Mohamed, S. A., Aherrahrou, Z., Liptau, H., Erasmi, A. W., Hagemann, C., Wrobel, S., et al. (2006). Novel missense mutations (p.T596M and p.P1797H) in NOTCH1 in patients with bicuspid aortic valve. Biochemical and Biophysical Research Communications, 354(4), 1460-1465. doi:10.1016/j.bbrc.2006.05.046.
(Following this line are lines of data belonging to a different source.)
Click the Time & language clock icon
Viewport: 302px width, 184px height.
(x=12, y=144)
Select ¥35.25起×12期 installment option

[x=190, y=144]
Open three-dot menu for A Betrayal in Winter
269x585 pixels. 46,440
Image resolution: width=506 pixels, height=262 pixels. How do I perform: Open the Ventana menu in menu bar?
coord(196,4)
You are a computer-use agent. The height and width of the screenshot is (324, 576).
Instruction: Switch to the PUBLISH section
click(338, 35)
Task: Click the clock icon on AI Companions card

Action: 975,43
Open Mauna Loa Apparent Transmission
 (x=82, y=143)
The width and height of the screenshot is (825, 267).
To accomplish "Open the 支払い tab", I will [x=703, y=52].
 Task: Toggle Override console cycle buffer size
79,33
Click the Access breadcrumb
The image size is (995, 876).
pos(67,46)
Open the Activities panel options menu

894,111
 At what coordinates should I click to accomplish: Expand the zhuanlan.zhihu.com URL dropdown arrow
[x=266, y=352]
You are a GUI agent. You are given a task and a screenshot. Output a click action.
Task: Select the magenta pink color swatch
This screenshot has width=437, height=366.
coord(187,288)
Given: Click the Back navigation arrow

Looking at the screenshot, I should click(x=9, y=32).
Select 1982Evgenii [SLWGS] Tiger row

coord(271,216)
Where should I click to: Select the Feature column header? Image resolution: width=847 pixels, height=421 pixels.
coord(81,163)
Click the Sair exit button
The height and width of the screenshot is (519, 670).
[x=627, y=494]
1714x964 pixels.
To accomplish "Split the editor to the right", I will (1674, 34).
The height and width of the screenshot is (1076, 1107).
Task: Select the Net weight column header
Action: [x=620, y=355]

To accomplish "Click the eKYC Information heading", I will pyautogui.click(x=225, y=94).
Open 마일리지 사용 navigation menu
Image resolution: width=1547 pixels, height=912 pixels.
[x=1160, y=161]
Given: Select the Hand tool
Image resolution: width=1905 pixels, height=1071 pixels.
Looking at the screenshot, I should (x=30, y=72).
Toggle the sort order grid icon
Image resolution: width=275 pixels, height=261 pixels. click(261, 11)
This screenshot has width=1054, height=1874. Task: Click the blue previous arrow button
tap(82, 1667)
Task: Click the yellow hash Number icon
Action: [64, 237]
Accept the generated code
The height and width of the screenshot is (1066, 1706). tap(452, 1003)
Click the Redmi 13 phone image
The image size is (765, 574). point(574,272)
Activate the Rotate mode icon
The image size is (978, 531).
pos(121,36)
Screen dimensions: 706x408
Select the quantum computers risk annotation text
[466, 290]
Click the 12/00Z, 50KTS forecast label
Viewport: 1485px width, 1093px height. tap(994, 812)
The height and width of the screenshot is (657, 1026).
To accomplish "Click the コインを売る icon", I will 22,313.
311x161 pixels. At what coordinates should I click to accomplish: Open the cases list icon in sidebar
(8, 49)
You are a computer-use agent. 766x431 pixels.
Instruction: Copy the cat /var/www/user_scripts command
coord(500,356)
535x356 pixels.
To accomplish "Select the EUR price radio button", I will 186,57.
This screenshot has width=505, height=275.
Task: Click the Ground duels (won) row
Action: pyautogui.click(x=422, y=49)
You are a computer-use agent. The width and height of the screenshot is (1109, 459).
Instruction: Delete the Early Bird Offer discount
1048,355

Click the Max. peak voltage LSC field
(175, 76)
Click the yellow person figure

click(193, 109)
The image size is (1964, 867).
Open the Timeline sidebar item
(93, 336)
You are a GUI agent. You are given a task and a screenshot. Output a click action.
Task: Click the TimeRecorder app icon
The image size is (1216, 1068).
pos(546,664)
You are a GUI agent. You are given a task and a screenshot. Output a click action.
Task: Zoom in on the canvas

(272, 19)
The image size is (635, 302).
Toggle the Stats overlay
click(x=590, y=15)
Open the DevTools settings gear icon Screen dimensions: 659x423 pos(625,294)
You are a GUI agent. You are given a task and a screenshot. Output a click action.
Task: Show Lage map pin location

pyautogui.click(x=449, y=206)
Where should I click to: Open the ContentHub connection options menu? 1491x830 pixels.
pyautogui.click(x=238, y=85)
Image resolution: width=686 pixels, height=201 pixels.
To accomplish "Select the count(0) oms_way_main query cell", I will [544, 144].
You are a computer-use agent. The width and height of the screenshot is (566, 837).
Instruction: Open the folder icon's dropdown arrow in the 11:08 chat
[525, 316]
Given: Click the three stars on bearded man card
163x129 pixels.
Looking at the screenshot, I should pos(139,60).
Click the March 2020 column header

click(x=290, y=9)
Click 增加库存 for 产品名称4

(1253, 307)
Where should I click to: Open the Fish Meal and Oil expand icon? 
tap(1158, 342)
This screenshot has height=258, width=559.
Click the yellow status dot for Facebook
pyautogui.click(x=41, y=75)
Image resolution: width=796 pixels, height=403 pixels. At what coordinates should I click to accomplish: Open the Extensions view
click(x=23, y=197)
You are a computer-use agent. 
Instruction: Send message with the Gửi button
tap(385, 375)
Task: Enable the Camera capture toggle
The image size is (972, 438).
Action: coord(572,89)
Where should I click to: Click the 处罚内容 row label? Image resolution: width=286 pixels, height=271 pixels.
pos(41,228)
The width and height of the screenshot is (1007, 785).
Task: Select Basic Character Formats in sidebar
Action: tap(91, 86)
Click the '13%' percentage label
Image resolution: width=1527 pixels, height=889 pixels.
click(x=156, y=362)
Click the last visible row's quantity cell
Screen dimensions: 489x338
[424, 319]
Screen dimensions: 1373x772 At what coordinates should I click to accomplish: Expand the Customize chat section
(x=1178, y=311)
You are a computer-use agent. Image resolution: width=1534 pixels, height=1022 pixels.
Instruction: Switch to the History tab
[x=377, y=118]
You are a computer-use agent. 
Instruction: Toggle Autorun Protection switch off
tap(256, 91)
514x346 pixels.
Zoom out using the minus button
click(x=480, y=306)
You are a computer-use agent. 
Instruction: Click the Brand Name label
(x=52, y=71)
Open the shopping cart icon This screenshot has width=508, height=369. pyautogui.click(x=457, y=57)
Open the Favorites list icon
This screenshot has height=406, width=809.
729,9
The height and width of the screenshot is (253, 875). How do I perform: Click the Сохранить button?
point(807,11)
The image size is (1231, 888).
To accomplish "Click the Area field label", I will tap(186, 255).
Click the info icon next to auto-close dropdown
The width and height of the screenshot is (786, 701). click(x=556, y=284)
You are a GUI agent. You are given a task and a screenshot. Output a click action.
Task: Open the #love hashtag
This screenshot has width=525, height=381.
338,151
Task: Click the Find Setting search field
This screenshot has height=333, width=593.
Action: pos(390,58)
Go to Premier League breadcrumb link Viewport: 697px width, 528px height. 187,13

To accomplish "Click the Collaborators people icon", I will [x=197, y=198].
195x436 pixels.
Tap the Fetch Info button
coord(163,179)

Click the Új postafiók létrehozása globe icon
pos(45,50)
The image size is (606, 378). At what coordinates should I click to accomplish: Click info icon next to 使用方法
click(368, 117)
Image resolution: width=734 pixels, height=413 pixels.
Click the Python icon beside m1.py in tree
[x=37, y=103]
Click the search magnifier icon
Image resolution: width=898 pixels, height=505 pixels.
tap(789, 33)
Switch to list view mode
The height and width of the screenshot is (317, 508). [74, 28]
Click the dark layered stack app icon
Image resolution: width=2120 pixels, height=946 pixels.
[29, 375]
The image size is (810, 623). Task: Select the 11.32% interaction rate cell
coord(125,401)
Cite as: https://hdl.handle.net/11858/00-001M-0000-0010-83F0-8

Abstract

The bicuspid aortic valve (BAV) is the most common congenital cardiac malformation, occurring in 1–2% of the population. In a recent report, mutations in NOTCH1 a signaling and transcriptional regulator have been shown to cause BAV in two families. This study provides data on systematic sequencing in search for novel mutations in NOTCH1 gene in a large sample BAV. For the first time, we report results of a systematic mutation-analysis based on DNA-sequencing of all coding exons and adjacent splice consensus sequences of NOTCH1 gene. Our analyses revealed 57 NOTCH1 sequence variants. Twenty-one variants are located within exons and 36 within intronic or 5′-UTR sequences. Thirty-five variants were described previously as polymorphisms. The remaining 22, however, were neither listed in public SNP databases nor in the literature and were therefore considered novel. Seventeen variants were found only once (MAF = 1%), of these 15 were novel. Two sequence variants led to amino acid substitutions (p.T596M and p.P1797H) and are located in highly conserved regions of the NOTCH1 protein. In addition, these two mutations could not be detected in at least 327 healthy controls by using RFLP-analysis. The functional relevance of the other 13 novel and rare variants could not be proven without further functional examination. In this study, we provide a new evidence that the mutations in the NOTCH1 gene may trigger the underlying mechanism causing the valve calcification, especially in BAV. In conclusion, NOTCH1 gene mutations do not only play a role in familiar BAV, but can also be observed in approximately 4% of sporadic cases.